Reputation: 39
I want to remove some rows contain outliers, but I have another constraint that is I can only remove this row if the value of this row in column A is not 'Move-UP','MOVE-DOWN'. (The outlier removal rule is mean +/- 3 * standard deviation for column B).
the dataset looks like this (There are a lot more rows in the real dataset):
A B
1 OK 0.34
2 OK 0.587
3 MOVE-UP 1.8
4 OK -2.3
5 MOVE-DOWN 0.4
6 OK 0.35
Let's assume the second row is an outlier and it's Ok to remove it since the value in A is not 'Move-UP','MOVE-DOWN', but if the third row is an outlier I cannot remove it since the value in A is MOVE-UP.
simply speaking, I need to remove outliers from column B but there is a constraint: never touch those row that has a value of 'MOVE-UP' and 'MOVE-DOWN' in column A.
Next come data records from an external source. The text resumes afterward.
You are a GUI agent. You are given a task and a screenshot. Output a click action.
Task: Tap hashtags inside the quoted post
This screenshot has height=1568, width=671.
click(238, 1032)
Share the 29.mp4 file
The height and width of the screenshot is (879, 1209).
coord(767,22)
Can someone help me out here?
Upvotes: 1
Views: 90
Reputation: 863481
I believe you need to filter out rows that do not contain values Move-UP
and MOVE-DOWN
in column A
. And also if outliers are defined by list chaining it with another condition with isin
:
L = [0.587, 1.8]
df1 = df[~df['A'].isin(['Move-UP','MOVE-DOWN']) & df['B'].isin([L])]
Upvotes: 1